- [TEXTAUSZUG]:
Die Forderungen der „Wirtschaft“ mit ihrer Formel „10/12/60/1 bzw. 2“ (10 Stunden Normal- und 12 Stunden Höchstarbeitszeit pro Tag, 60 Stunden Normalarbeitszeit pro Woche, durchgerechnet über 1 Jahr (WKÖ) bzw. 2 Jahre (Industriellenvereinigung)) und die Schwächung der Kollektivverträge durch möglichst viele Regelungen auf betrieblicher Ebene ohne Mitsprache starker Gewerkschaften wurden nun weitgehend umgesetzt. Dass die ÖGB-Führung dabei mitmacht und das noch als Erfolg wertet, ist die Fortsetzung des bisherigen Kurses. Nach Beginn der ÖGB-Krise vor einem Jahr und rund um den ÖGB-Kongress ist deutlich geworden, dass immer mehr Gewerkschaftsmitglieder mit dem Kurs der Führung unzufrieden sind. Bisher ist es aber nicht gelungen, diesen Unzufriedenen eine laute Stimme im ÖGB zu geben, den Unmut zu bündeln und in Widerstand zu verwandeln. Dieser neue Angriff wird neue Wut erzeugen. Rasch wird deutlich werden, dass mit den Verschlechterungen (im Gegensatz zu den Behauptungen der ÖGB-Führung), die v.a. in der Industrie zum Tragen kommen werden, KEINE Verbesserungen für weibliche Teilzeitkräfte einhergehen werden.
Noch ist es nicht zu spät. Noch können diese Verschlechterungen verhindert und echte Verbesserungen für Teilzeitkräfte erkämpft werden! Denn es geht bei Lohn- und Arbeitszeitfragen nicht in erster Linie um juristische Angelegenheiten, sondern darum, wie das politische Kräfteverhältnis zwischen UnternehmerInnen und ArbeiterInnen ist. Schon bisher wurden Gesetze und Rechte einfach ingnoriert und gebrochen; weil die ArbeiterInnenbewegung trotz ihrer potentiellen Stärke derzeit schwach ist. Der beste rechtliche Schutz nützt nichts, wenn es keine ArbeiterInnenbewegung gibt, die für dessen Durchsetzung sorgt. Daher muss der Kampf weg von der juristischen auf die politische Ebene verlagert werden.
· Nein zur Verlängerung der täglichen und wöchentlichen Normal- und Maximalabeitszeit.
· Nein zu für die Beschäftigten nachteiligen Gleitzeitregelungen.

- [DATENAUSZUG]:
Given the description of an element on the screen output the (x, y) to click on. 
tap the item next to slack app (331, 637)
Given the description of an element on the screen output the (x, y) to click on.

- [AUFGABEN]:
**a.** Geben Sie den Text zur Arbeitszeit von „Noch ist es“ bis einschließlich „Beschäftigten nachteiligen Gleitzeitregelungen.“ erneut wieder und tauschen Sie dabei „ArbeiterInnenbewegung“ gegen „Gewerkschaftsbewegung“ aus.
**b.** Führen Sie den Text zur Arbeitszeit im Anschluss an seinen letzten Satz weiter.

- [LÖSUNGEN]:
**a.**
Noch ist es nicht zu spät. Noch können diese Verschlechterungen verhindert und echte Verbesserungen für Teilzeitkräfte erkämpft werden! Denn es geht bei Lohn- und Arbeitszeitfragen nicht in erster Linie um juristische Angelegenheiten, sondern darum, wie das politische Kräfteverhältnis zwischen UnternehmerInnen und ArbeiterInnen ist. Schon bisher wurden Gesetze und Rechte einfach ingnoriert und gebrochen; weil die Gewerkschaftsbewegung trotz ihrer potentiellen Stärke derzeit schwach ist. Der beste rechtliche Schutz nützt nichts, wenn es keine Gewerkschaftsbewegung gibt, die für dessen Durchsetzung sorgt. Daher muss der Kampf weg von der juristischen auf die politische Ebene verlagert werden.
· Nein zur Verlängerung der täglichen und wöchentlichen Normal- und Maximalabeitszeit.
· Nein zu für die Beschäftigten nachteiligen Gleitzeitregelungen.

**b.**
· Volle Überstundenbezahlung für Teilzeitkräfte.
· Arbeitszeitverkürzung auf 30-Stunden pro Woche bei vollem Lohn.
· Verkürzung der Lebensarbeitszeit
· Das Recht auf einen Vollzeitjob bei einem Mindestlohn von 1.100,- netto.
· Verhandlungsergebnisse müssen in Betriebsversammlungen diskutiert und in Urabstimmungen abgestimmt werden.
· Offenlegung der Firmenbücher, damit die Gewerkschaften und die Beschäftigten über die tatsächliche Situation des Betriebes Bescheid wissen und nicht mit der Dauer-Keule „Dem Betrieb geht’s so schlecht“ erpresst werden können.
All diese Forderungen können erreicht werden. Jedoch nicht mit dieser ÖGB-Führung und nicht mit dieser Gewerkschaftspolitik. Dazu braucht es kämpferische und demokratische Gewerkschaften. Die KollegInnen in Betrieben und Dienststellen sowie auch erwerbslose KollegInnen müssen sich organisieren, um für kämpferische und demokratische Gewerkschaften einzutreten. Die bundesweite linke GewerkschafterInnenkonferenz am 19. Mai in Wien ist dafür ein guter Ansatzpunkt! Die Plattform für kämpferische und demokratische Gewerkschaften plant darüberhinaus für Juni Aktionen zum Thema Arbeitszeit und Arbeitslosigkeit; unter anderem mit dem Ziel, eine breite Front gegen die neue Arbeitszeitregelung aufzubauen.